Three months after the first doctor visit, she wasn't getting any better. She was still thin and tired, her coughing deep and heavy in her chest. Tsuyoshi had been closing the store when Takeshi came stumbling into the restaurant, eyes wide and rambling through gasps that Tsubame had collapsed in the shower.

It wasn't pneumonia anymore. It was something he couldn't even pronouce. At the hospitial, Takeshi sat in Tsubame's lap, staring at the wires and needles attached to her as the doctor explained whatever it was. Tsuyoshi stood beside her bed, arms crossed and jaw tight. She was put on medication and a week later, she was sent home, at her own request.

He wanted to cut down the hours of the shop in order to take care of her, but Tsubame refused.

"You don't need to sit around all day taking care of me," she scolded, "The doctor gave me some antibiotics, it'll be alright."

He would check on her still, when the shop was slow or when it was time for a break. Takeshi didn't sit on her lap anymore, instead pulling up a chair beside the bed and quietly playing with action figures by himself.

"I'm scared of hurting her," he said once, privately while Tsuyoshi washed his hair in the bath. Tsuyoshi only nodded his understanding.

It was in the middle of a summer storm when Tsubame stopped breathing. He called the ambulance while Takeshi stood in the doorway of their bedroom, wide-eyed as Tsuyoshi begged for her to wake up. He asked a neighbor to watch him while he went with her to the hospital, and the last thing he saw before the ambulance doors shut was Takeshi staring out of the bedroom window and into the rain.

A month after the funeral the two of them walked home with bags of groceries, Takeshi awkwardly carrying a sack of rice in his small arms while Tsuyoshi took the rest. There was a gasp, then a thud, and Tsuyoshi looked to see Takeshi face down on the road, the bag of rice broken and spilt around him. He stared a moment, shocked, and Takeshi pushed himself up, obviously just as surprised. He looked at the grains of rice on the pavement and rubbed at his face, sniffling a few times before suddenly bursting into tears.

"Oi, Takeshi, don't cry," he shook his head, "You're not hurt, come on, we'll pick this up and get some more."

"I want Mommy!" the four year old cried, "I want Mom!"

"Takeshi," he knelt beside him "We talked about this.

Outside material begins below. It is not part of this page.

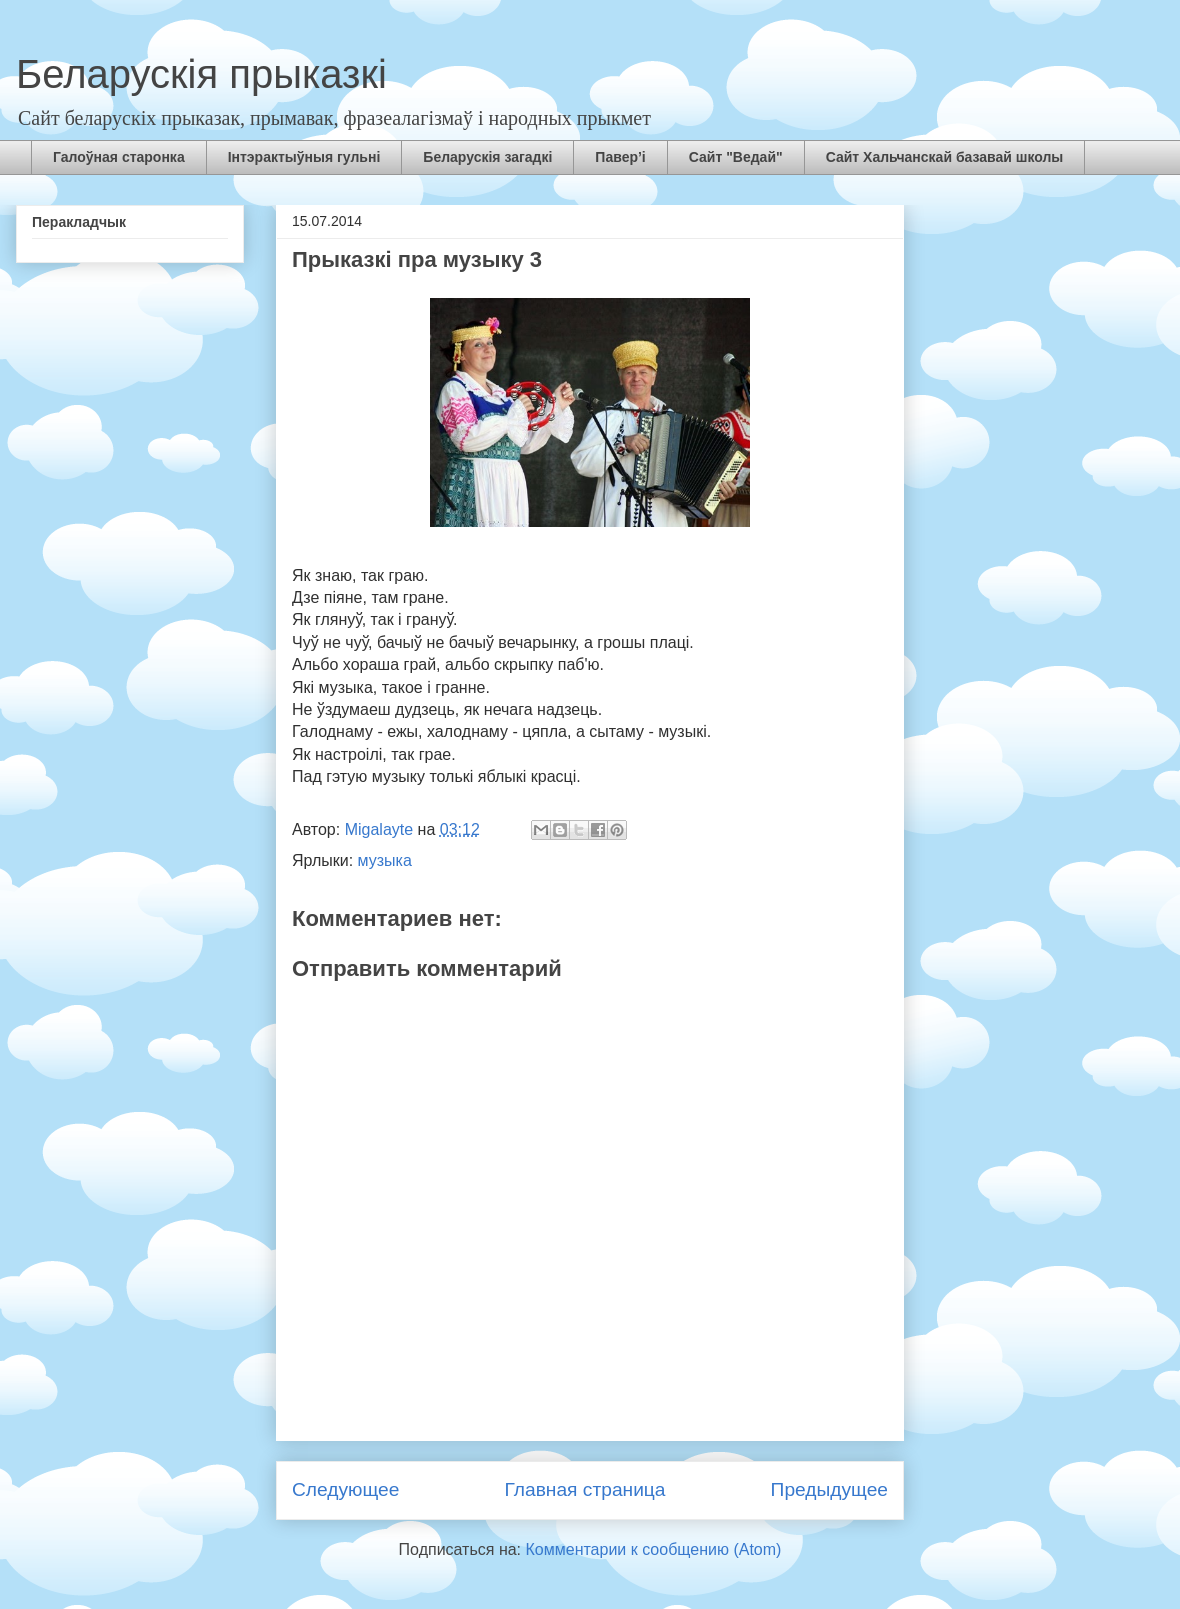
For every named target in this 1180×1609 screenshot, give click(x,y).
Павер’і (620, 157)
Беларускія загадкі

Mom isn't with us anymore."

"But I want her," Takeshi sniffed, looking up at his father, "Mom always made me feel better. Who's going to do that now? Mom's not here and I'm not going to feel better anymore."

Tsuyoshi looked away, swallowing thickly. He shifted his shopping to one hand, scooping up Takeshi with the other, holding him close and carrying him as he walked. "Dad, the rice..." he began but Tsuyoshi shook his head.

"It's alright, we'll get it later. We'll drop this off and get ice cream okay?" he offered, and Takeshi nodded, gripping his shirt. "It'll be alright, you still have Dad."